I’ve been noticing lately that a lot of people are posting a picture of words in their Facebook status instead of just writing it in their status. This is a relatively new phenomenon, and is different from the so-called “lolcat” photos, in which words were accompanying photos or illustrations, instead of standing alone.

Left, text is accompanied by an image; on right, text is just text but in an image file

Certainly pictures of words occupy more space than regular text; which is perhaps why more people are using these methods. Now that people have hundreds of Facebook Friends, it may take more than a two-line status update to win the attention of others. In other words, using a picture of words may reflect a desire for more attention or an increased competition for attention.

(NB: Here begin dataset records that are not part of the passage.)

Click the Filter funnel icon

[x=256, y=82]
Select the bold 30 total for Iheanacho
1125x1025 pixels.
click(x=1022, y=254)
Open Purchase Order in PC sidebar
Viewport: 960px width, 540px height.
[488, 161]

On the other hand, this may also be a result of Facebook’s algorithm. The nice thing about having a picture of text is that it becomes shareable. Text status updates cannot be shared– only “liked” or commented on. So if you are repeating what someone else said, it’s harder to keep the attribution to the original writer. Photos, on the other hand, can be shared with anyone– even people outside of one’s network– so the original writer can still be attributed, even when it has moved several thousands “steps” or degrees away from that person.

Sharing text messages that are in picture format is especially useful when you are trying to make a political statement that you want to disseminate. Here’s a catchy one that takes advantage of how Facebook presents information in its newsfeed:

Although using pictures to portray text is a relatively new phenomena in Facebook, it actually has origins in “older” media. If you think of newspapers and magazines, the use of typography to emphasize important quotes or phrases was a widespread process. Changing the size and font of a word, phrase, or sentence, is not only an editorial judgment about the content, but also a creative judgment about design.

We are seeing more and more of this “magazine-type” design on the web that incorporates typography as a graphic design element. Not that this is a new thing, but it is easier to do now even without graphic design or html skills, thanks to WYSIWYG editors and other easy graphics tools.  I think we’ll see more and more opportunities for microtransactions to buy fonts and typographic design elements on social media sites too. In Korea, for example, they sell celebrity handwriting as fonts for blogs. Would Bieber fans want to “write” on the Web with his handwriting? Why not?